Exercise aim:
Please output exactly the run of lines that starts at the line with "Where should I click to: Click" and ends at the last line of the records below.

Supplied entries:

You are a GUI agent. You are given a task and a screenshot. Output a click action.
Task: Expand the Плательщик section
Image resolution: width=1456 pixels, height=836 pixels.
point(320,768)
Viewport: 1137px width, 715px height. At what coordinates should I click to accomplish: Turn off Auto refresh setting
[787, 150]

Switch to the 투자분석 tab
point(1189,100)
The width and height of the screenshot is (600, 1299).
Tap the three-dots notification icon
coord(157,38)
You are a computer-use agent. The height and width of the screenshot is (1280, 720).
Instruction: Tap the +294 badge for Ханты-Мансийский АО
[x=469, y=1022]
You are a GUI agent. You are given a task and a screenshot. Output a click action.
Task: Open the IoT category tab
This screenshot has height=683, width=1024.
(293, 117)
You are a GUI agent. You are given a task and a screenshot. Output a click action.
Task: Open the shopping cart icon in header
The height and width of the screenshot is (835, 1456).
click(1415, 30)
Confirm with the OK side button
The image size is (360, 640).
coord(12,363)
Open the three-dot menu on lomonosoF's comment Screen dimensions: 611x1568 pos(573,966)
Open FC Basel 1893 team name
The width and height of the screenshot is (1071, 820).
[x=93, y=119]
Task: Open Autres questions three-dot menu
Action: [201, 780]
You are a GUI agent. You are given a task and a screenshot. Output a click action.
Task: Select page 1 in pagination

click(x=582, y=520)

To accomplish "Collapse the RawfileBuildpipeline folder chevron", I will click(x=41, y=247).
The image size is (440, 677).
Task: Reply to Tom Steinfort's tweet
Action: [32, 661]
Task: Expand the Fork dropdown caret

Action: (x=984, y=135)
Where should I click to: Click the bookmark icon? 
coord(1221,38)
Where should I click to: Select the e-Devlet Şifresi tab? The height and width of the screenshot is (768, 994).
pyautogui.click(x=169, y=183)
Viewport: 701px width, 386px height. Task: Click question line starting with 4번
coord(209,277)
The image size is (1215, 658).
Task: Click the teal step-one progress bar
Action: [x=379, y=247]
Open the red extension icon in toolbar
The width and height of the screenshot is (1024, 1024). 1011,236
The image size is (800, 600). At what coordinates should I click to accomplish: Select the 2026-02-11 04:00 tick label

Final answer:
Where should I click to: Click the bookmark icon? 
coord(1221,38)
Where should I click to: Select the e-Devlet Şifresi tab? The height and width of the screenshot is (768, 994).
pyautogui.click(x=169, y=183)
Viewport: 701px width, 386px height. Task: Click question line starting with 4번
coord(209,277)
The image size is (1215, 658).
Task: Click the teal step-one progress bar
Action: [x=379, y=247]
Open the red extension icon in toolbar
The width and height of the screenshot is (1024, 1024). 1011,236
The image size is (800, 600). At what coordinates should I click to accomplish: Select the 2026-02-11 04:00 tick label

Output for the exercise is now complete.